→ SET PROBLEM
Find each line in the items below that contains the word "Task", and copy those lines out in full.

→ DATASET ROWS
□ □ □ □
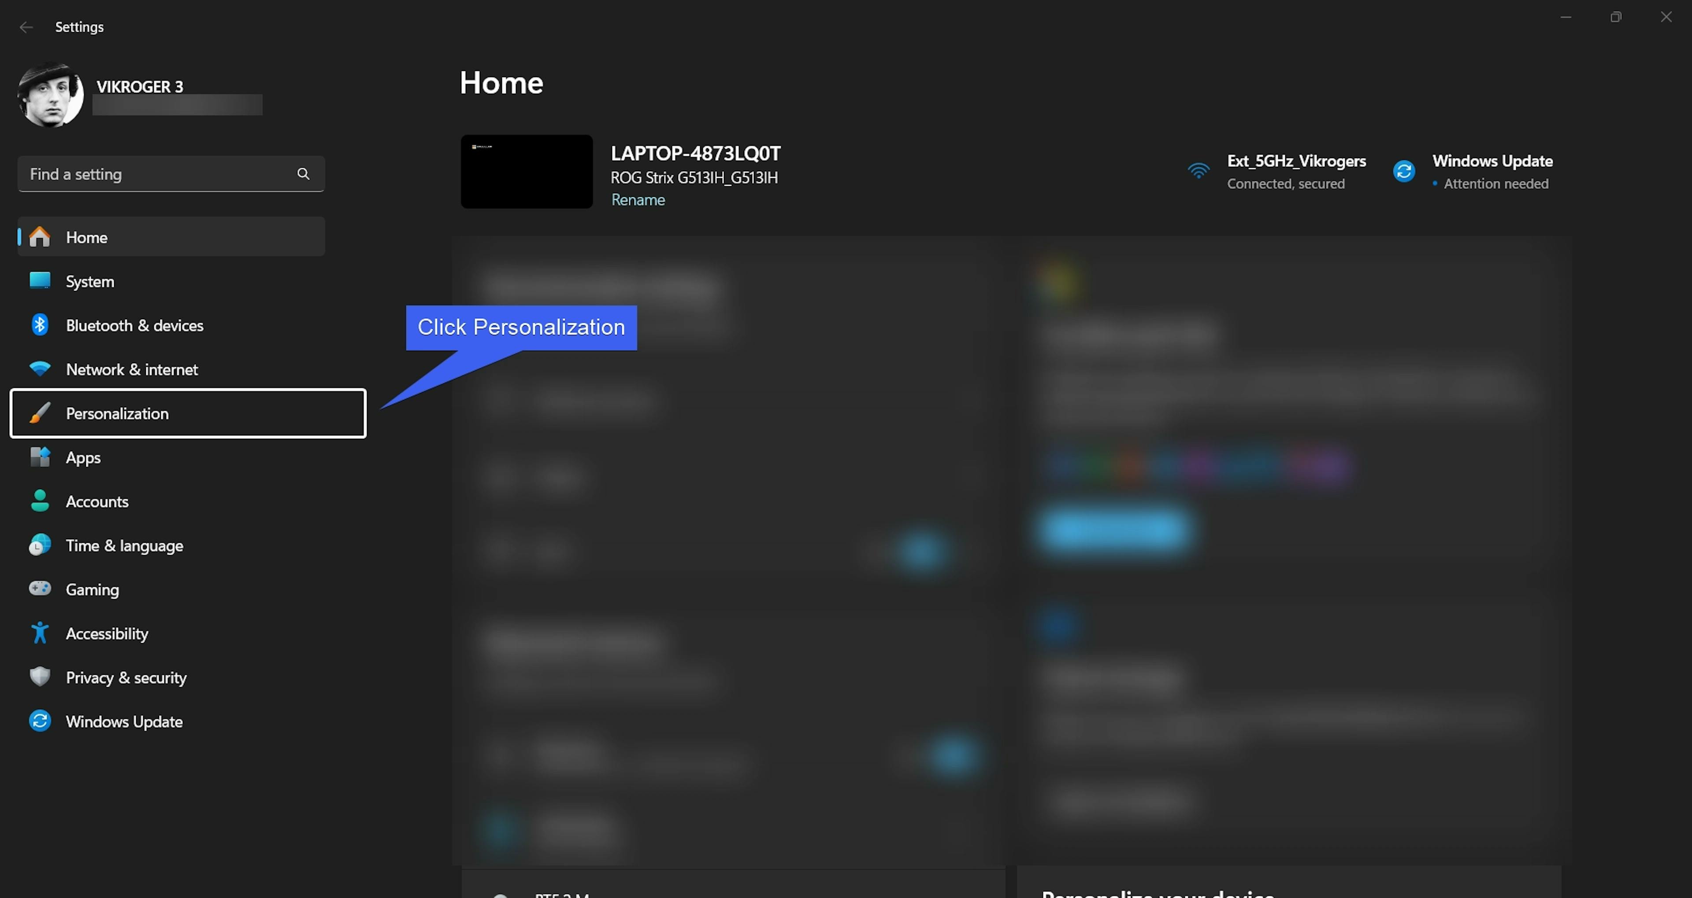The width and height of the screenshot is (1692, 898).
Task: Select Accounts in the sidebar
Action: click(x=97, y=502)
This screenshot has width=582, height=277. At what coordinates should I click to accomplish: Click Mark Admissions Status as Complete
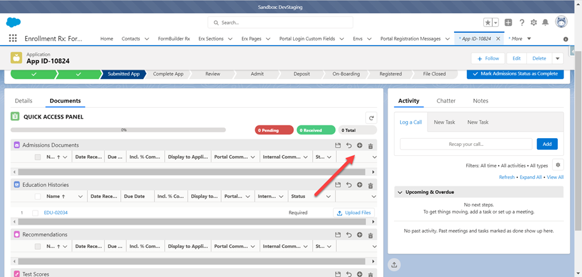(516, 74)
□ □ □ □
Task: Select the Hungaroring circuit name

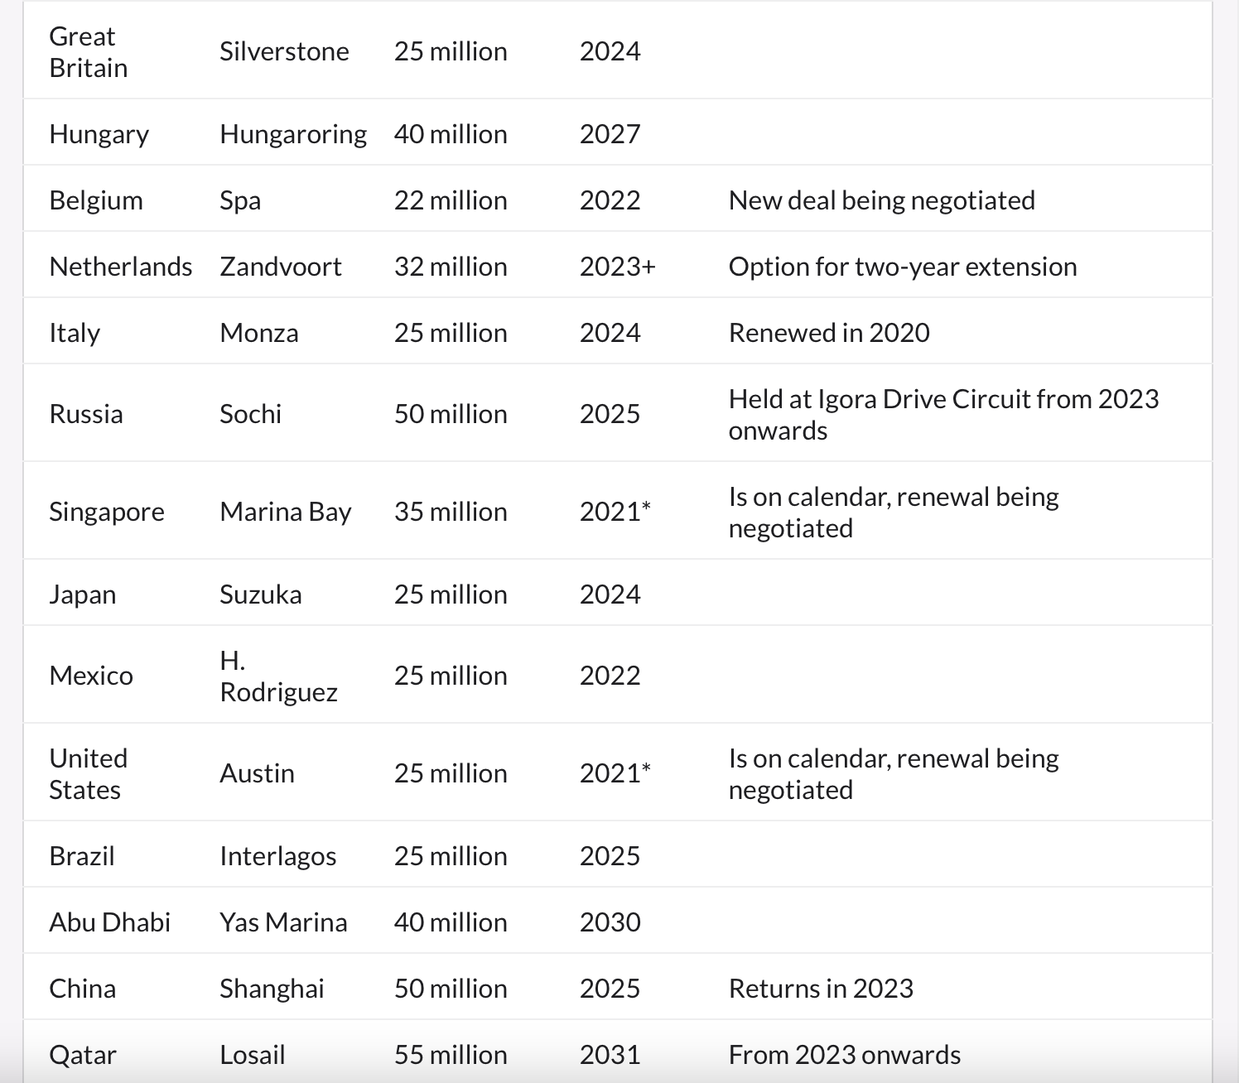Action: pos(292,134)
□ □ □ □
→ RESULT OF THE EXERCISE
Task: Select Accounts in the sidebar
Task: Select the Hungaroring circuit name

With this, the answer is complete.